** start of EXTRACTED DATA **
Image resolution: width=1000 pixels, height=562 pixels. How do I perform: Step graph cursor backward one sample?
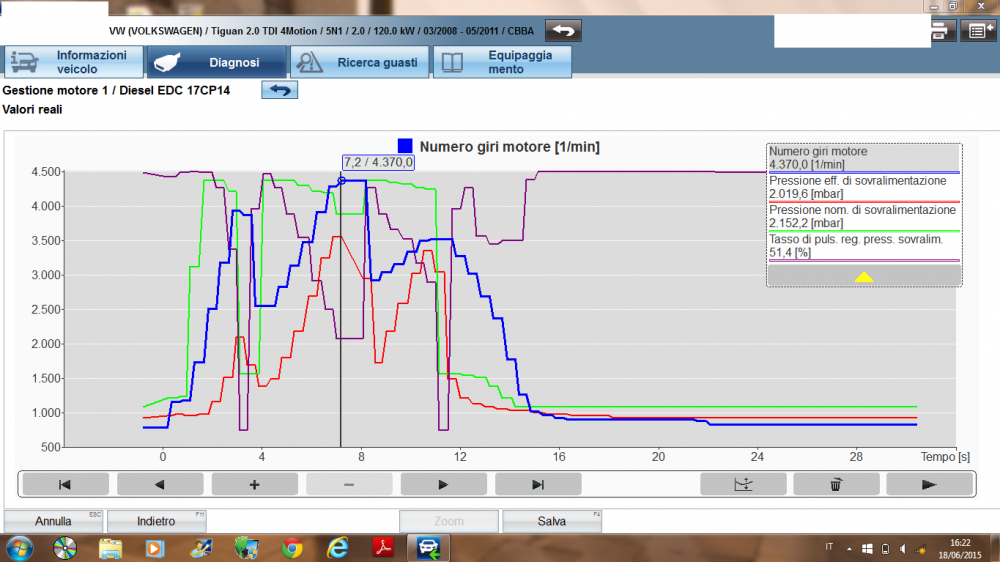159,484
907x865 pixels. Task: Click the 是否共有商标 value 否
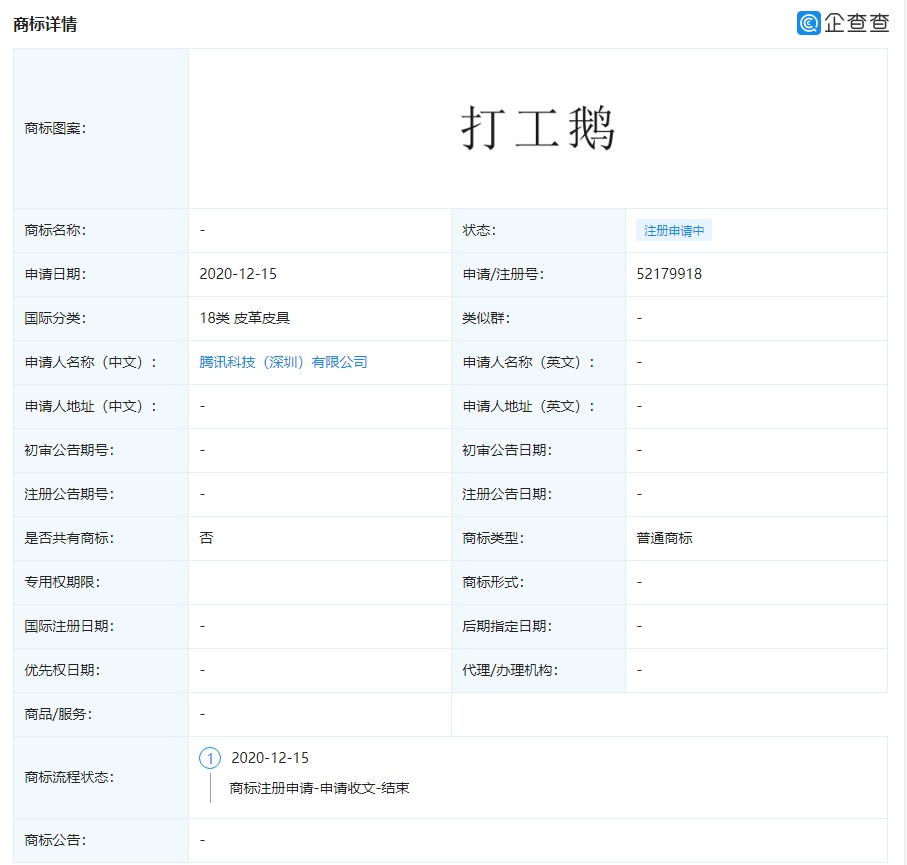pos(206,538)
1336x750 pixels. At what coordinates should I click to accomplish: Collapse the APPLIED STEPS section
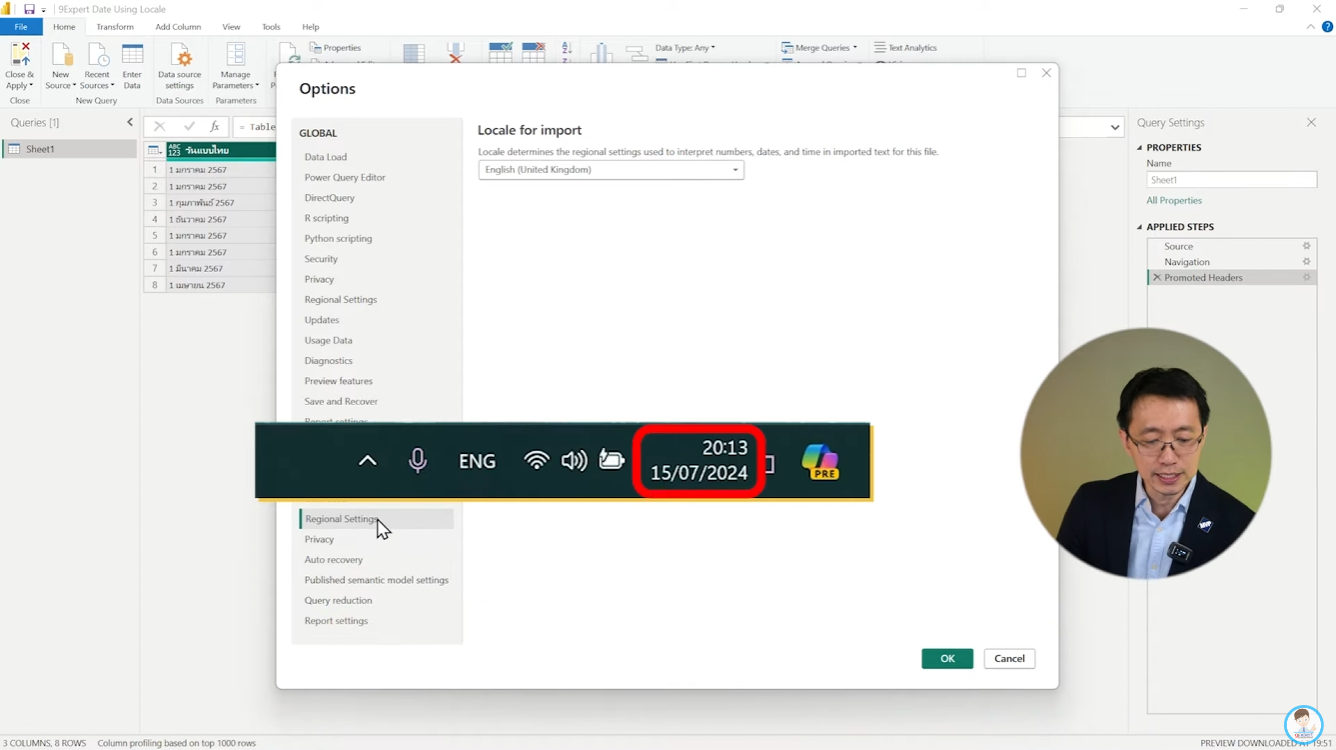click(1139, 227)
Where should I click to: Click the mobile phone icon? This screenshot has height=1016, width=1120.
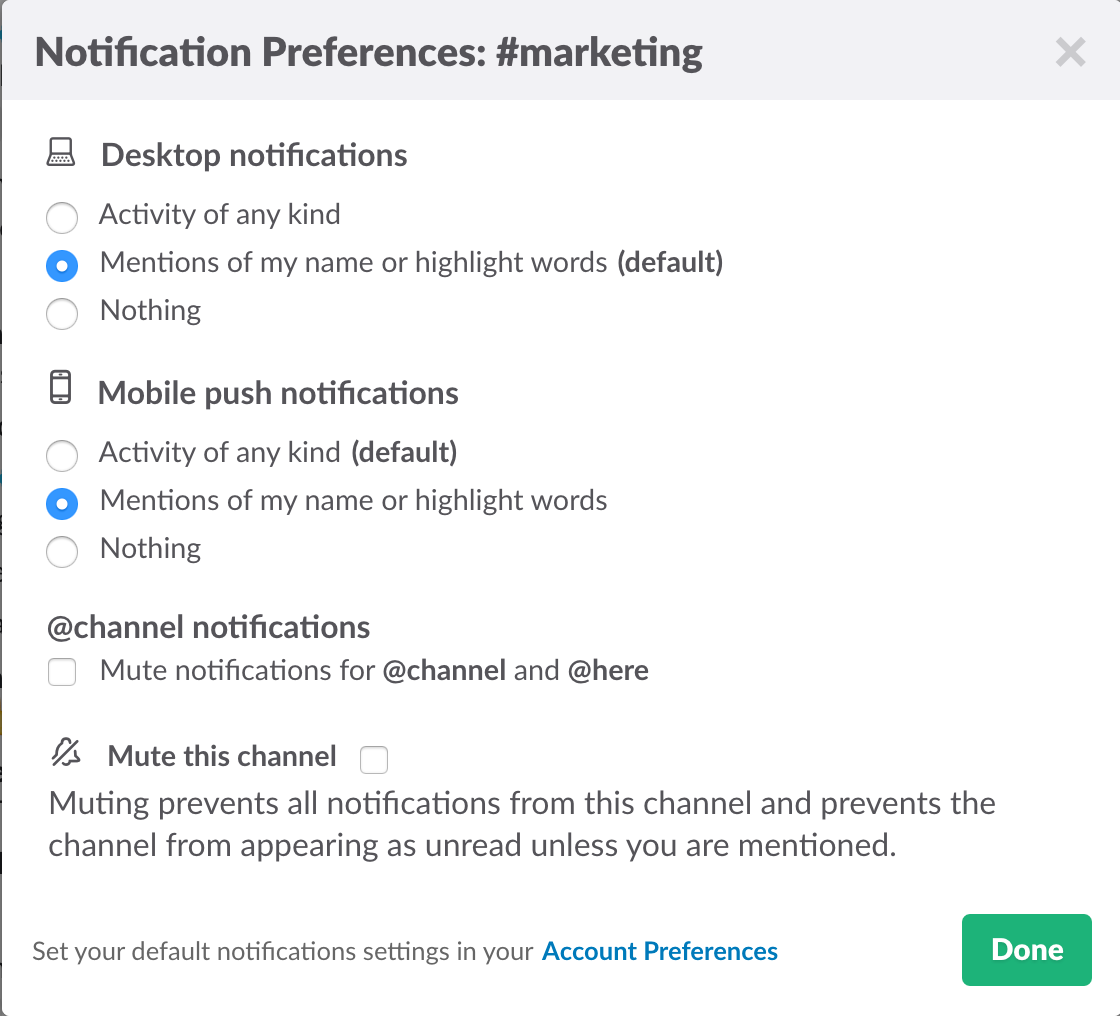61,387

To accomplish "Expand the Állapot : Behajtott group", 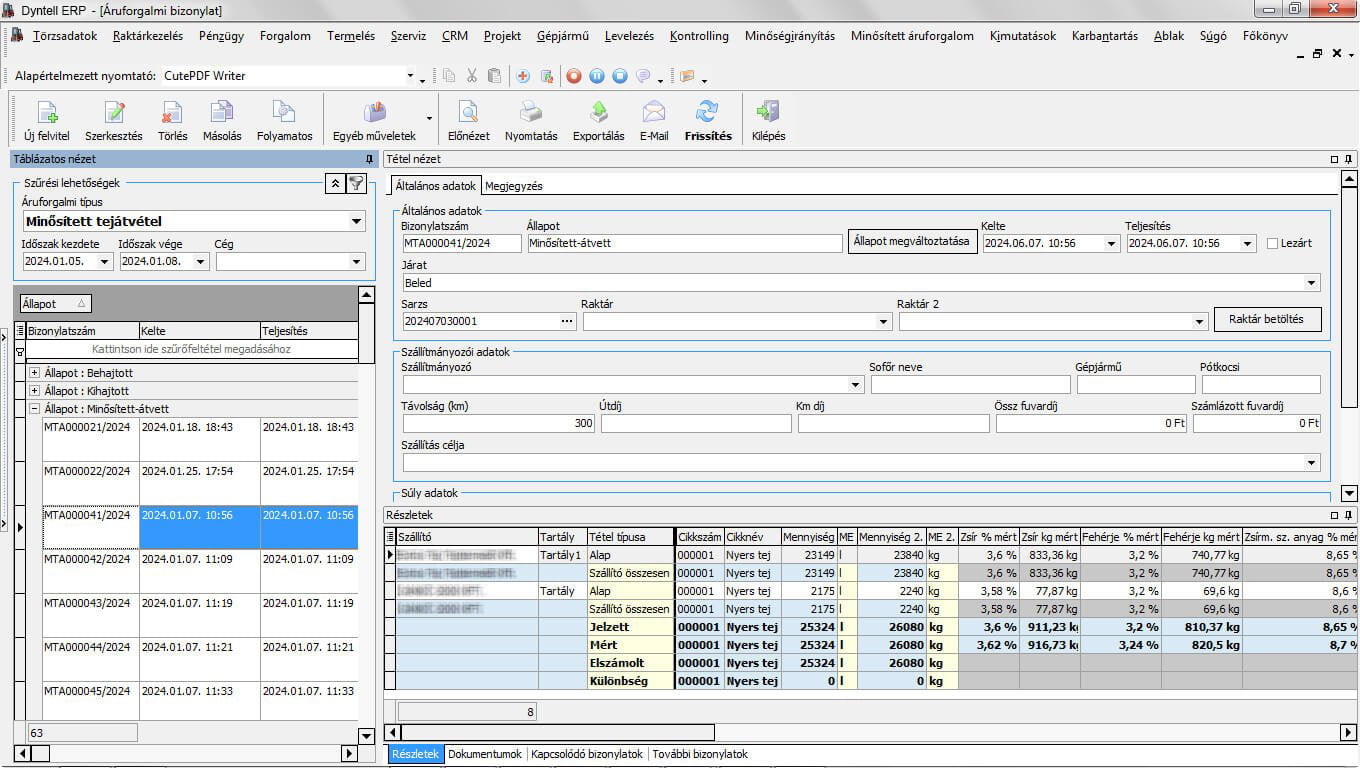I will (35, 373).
** end of EXTRACTED DATA **
-- CHALLENGE --
Print the records above word for word, starting at the first line and ending at the line that contains "click(1139, 227)", both included. Leave the pictures out.

-- RESPONSE TO THIS EXERCISE --
Image resolution: width=1000 pixels, height=562 pixels. How do I perform: Step graph cursor backward one sample?
159,484
907x865 pixels. Task: Click the 是否共有商标 value 否
pos(206,538)
1336x750 pixels. At what coordinates should I click to accomplish: Collapse the APPLIED STEPS section
click(1139, 227)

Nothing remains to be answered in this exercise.